Beneath this task are records; print exactly the stretch of them from the line with "Given: Click the House name input field" through the line with "1334x896 pixels.", both ends included.

PROVIDED MATERIAL:

___

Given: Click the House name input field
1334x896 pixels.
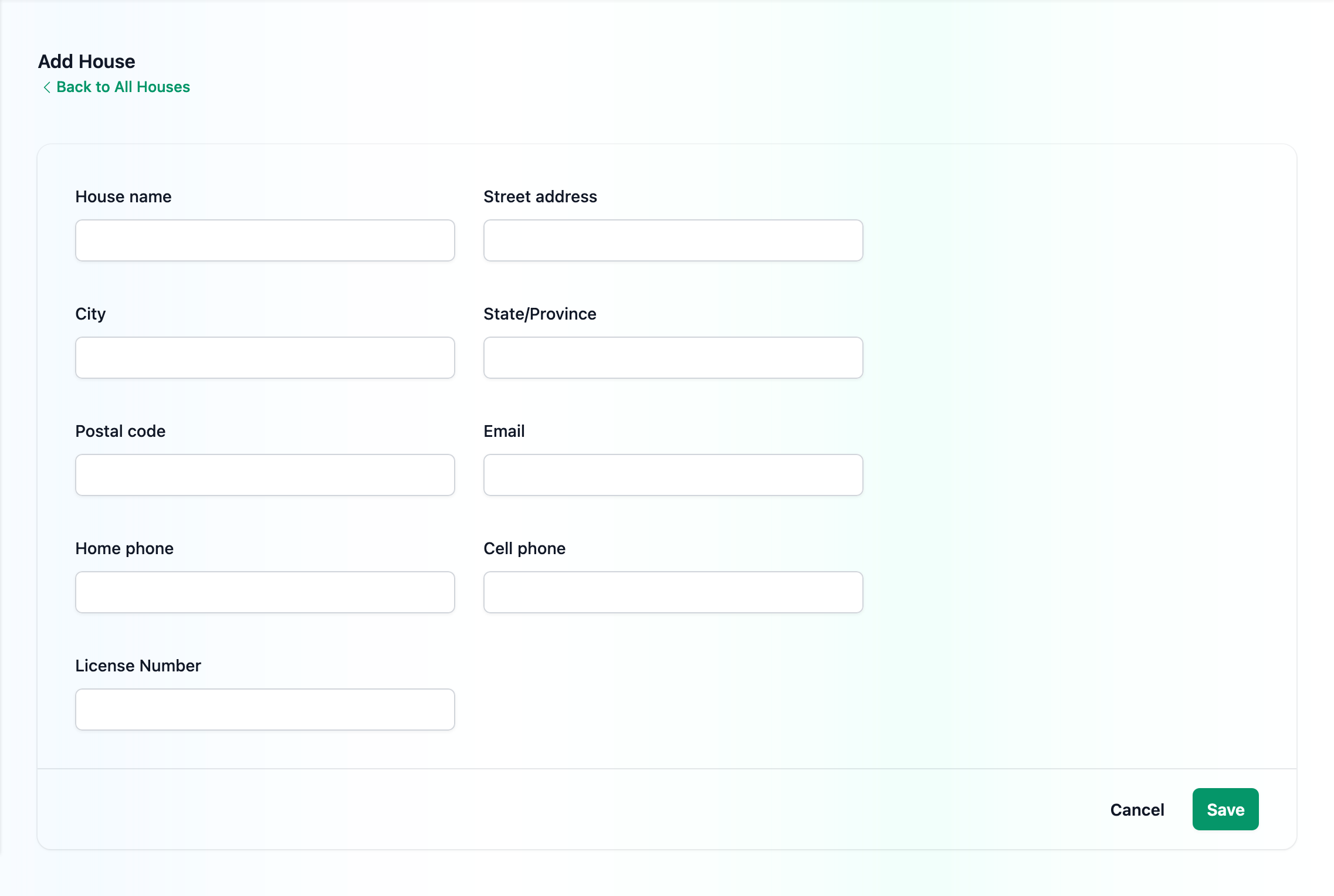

___

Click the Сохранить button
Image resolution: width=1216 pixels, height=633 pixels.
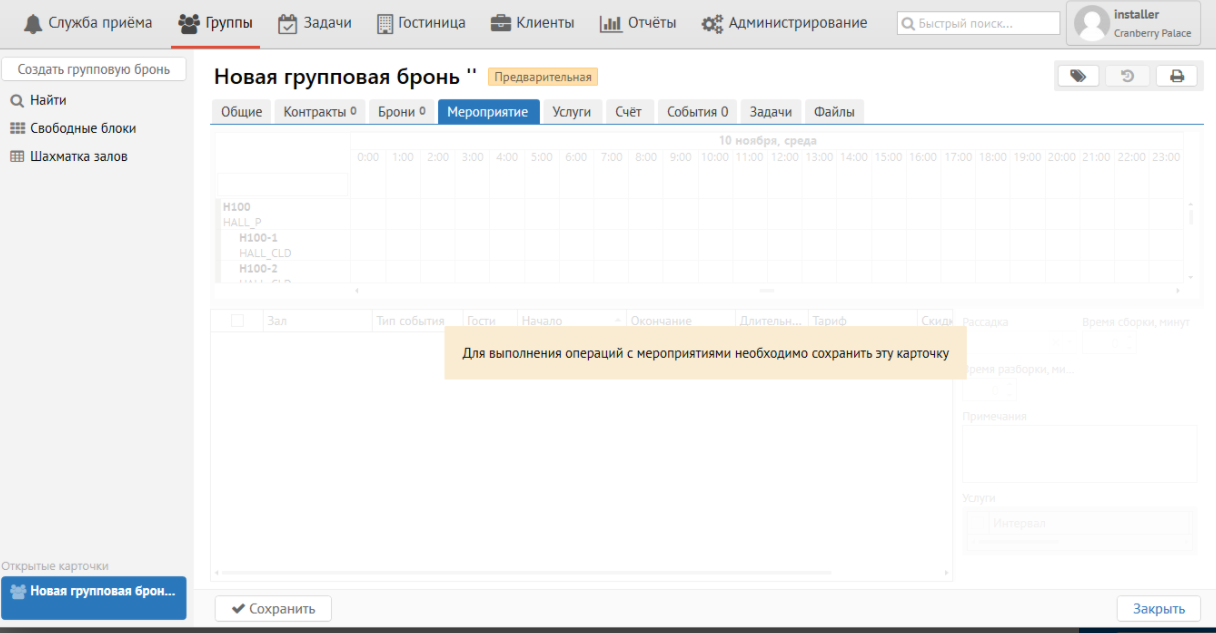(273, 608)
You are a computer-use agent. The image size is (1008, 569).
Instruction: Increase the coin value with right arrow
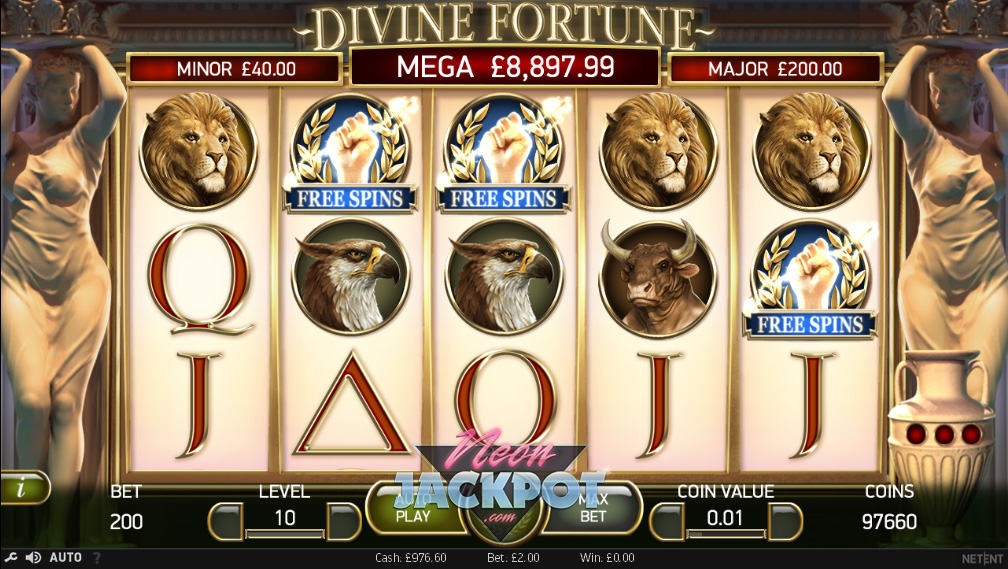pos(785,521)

___

EXERCISE RESPONSE:
Given: Click the House name input field
1334x896 pixels.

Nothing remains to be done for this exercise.